May Britt Moser is a neurophysiologist and psychologist born in Norway in 1963.

The awareness of one's own location and how to find the path from one place to another is crucial for humans and other animals. In 2005, the researcher discovered a cell type very close to the hippocampus brain region which is key for the determination of an organism's position in space.

According to May Britt, the brain creates a map of the space that surrounds us, and allows us to navigate through a complex environment. She found that a certain cell type in a rat's brain was activated when it was in a particular part of a room, and that other cells were activated when it was in another part. These “position-cells” cooperate among themselves giving the brain information to appreciate distances, and form an internal map, exact and precise, on its position in space, so that one can move around it comfortably. Currently, these findings may help to explain why Alzheimer's patients cannot recognize their surroundings.
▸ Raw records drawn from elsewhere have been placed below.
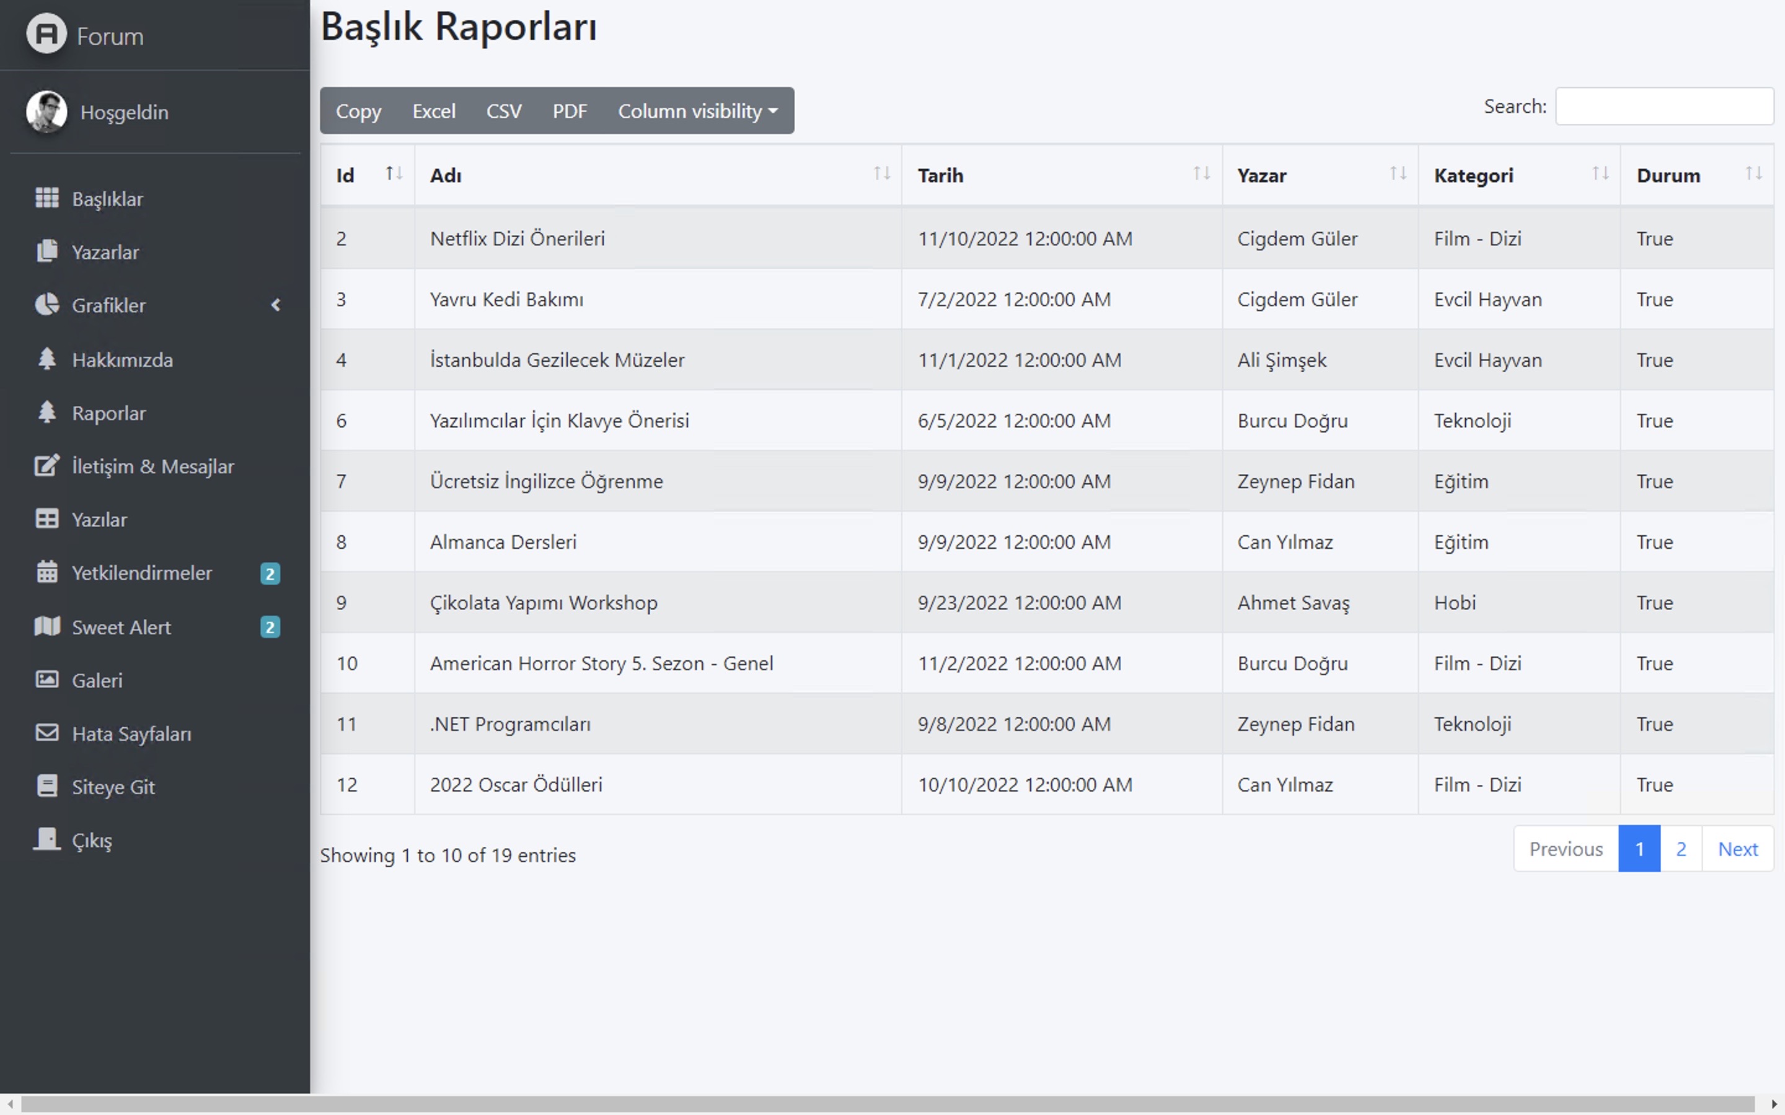Click the Başlıklar grid icon in sidebar
This screenshot has width=1785, height=1115.
click(46, 198)
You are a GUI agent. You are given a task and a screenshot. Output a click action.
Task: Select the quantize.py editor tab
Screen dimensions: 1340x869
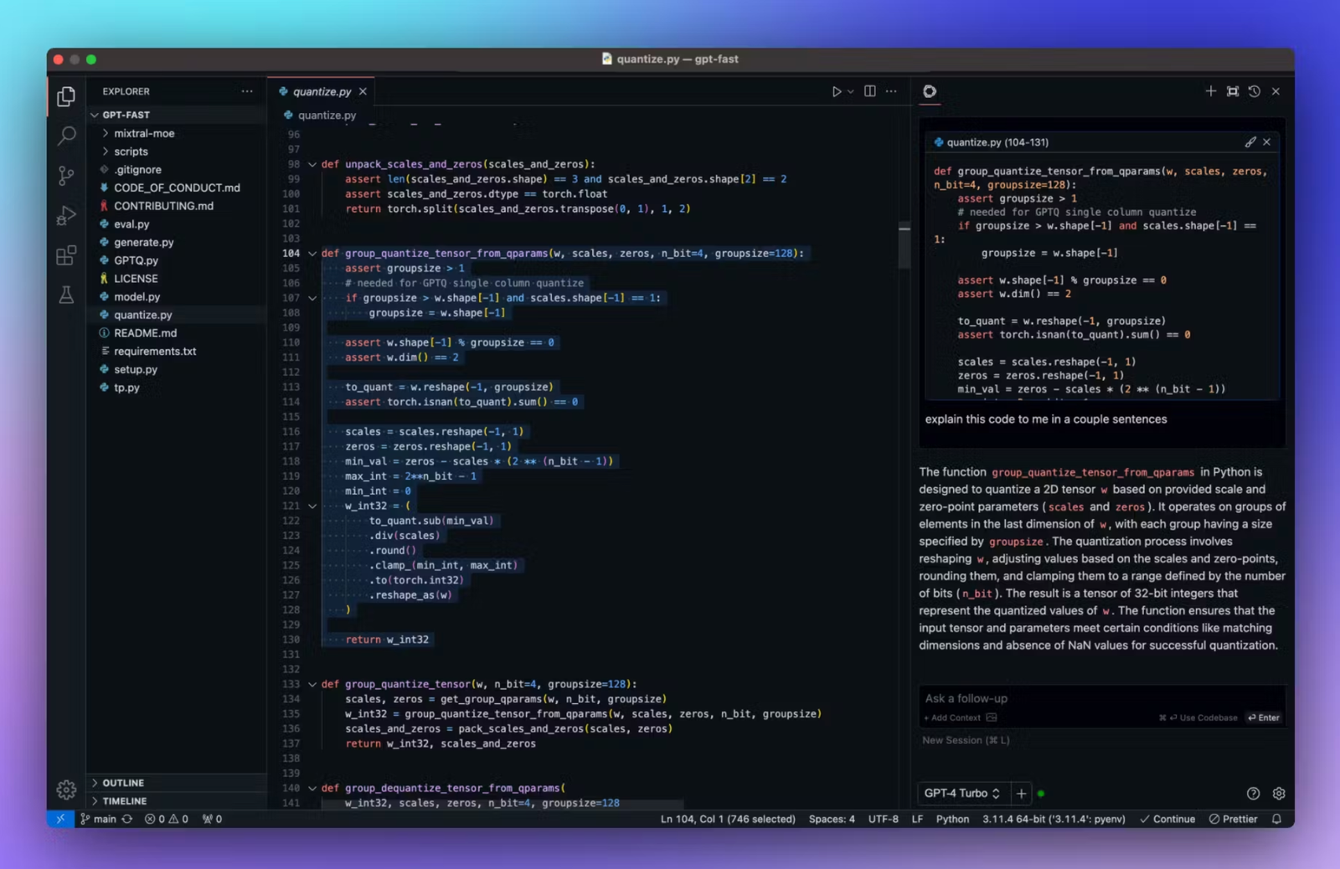(x=322, y=91)
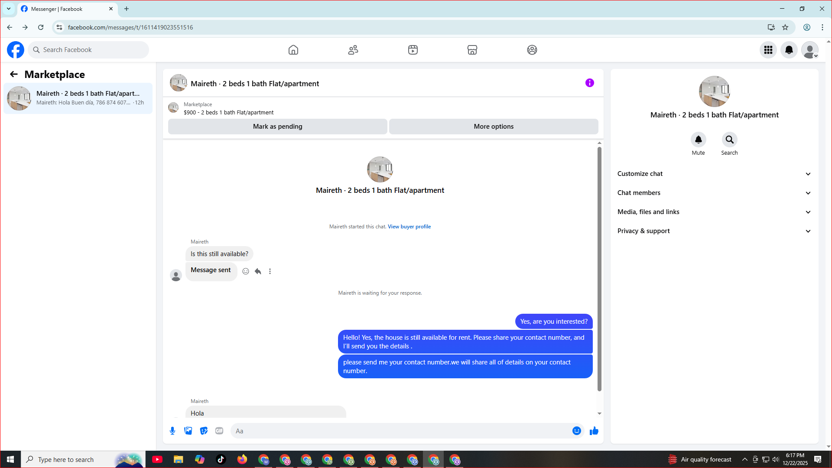Reply to the 'Message sent' bubble

[258, 271]
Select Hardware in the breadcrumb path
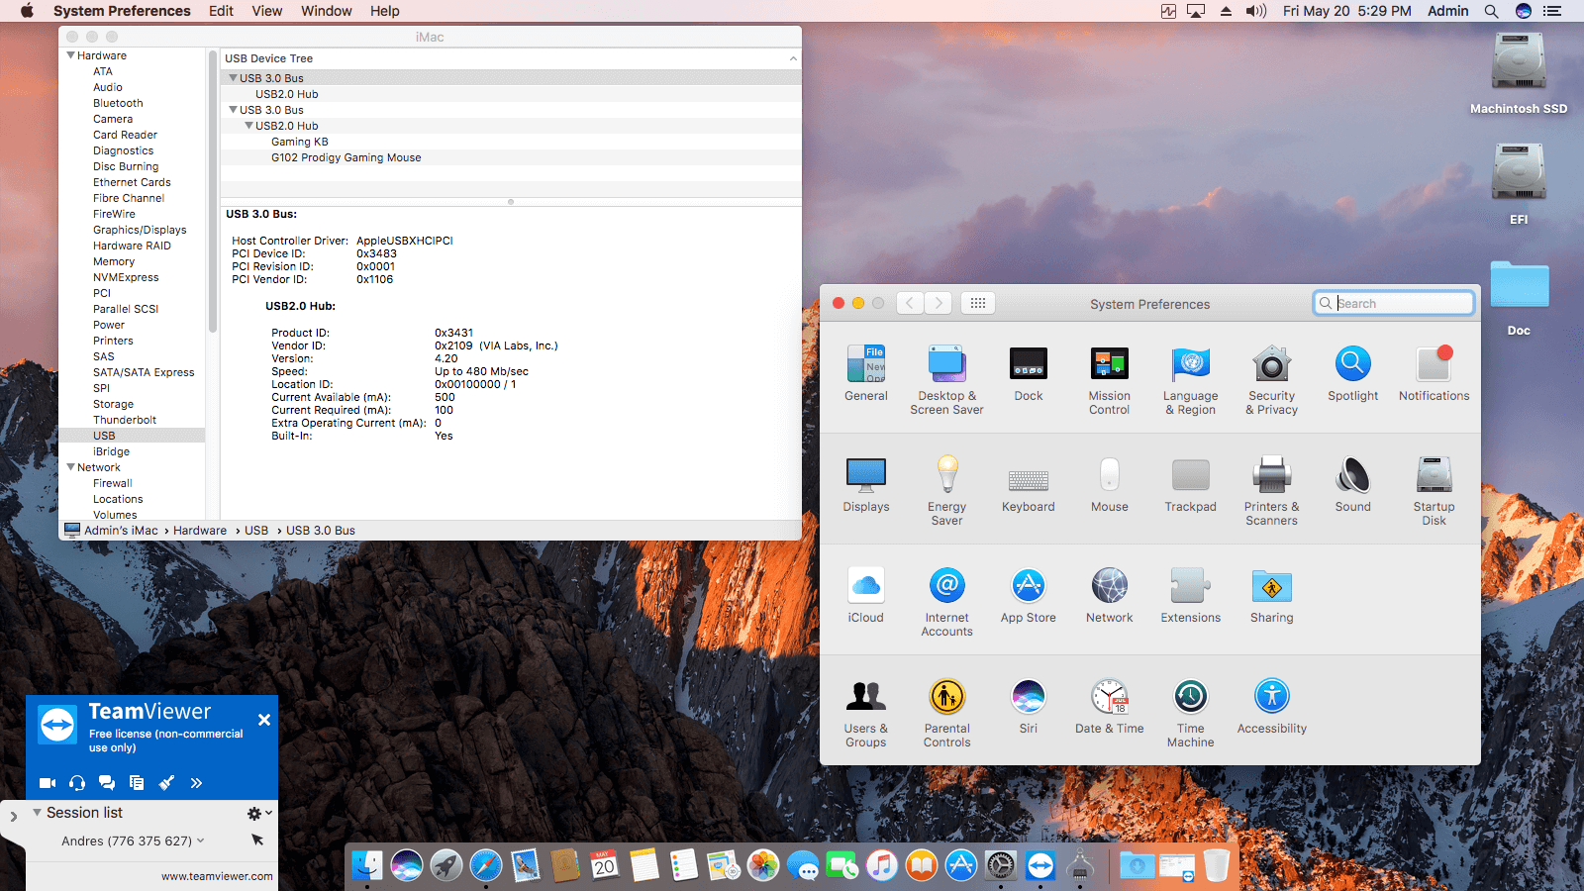Viewport: 1584px width, 891px height. tap(199, 530)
In 2014 she was awarded the Nobel prize in Medicine, shared with her husband Edvard Moser, for their discovery of the cells that constitute the brain's positioning system or the "internal GPS of the brain", which makes our orientation in space possible. May and Edvard are the fifth marriage throughout history in which both spouses get the Nobel prize. May Britt Moser is today professor of neuroscience and director of the Centre for Neural Computation in Trondheim.

«Children need teachers who have stars in their eyes themselves and who treat them with respect.»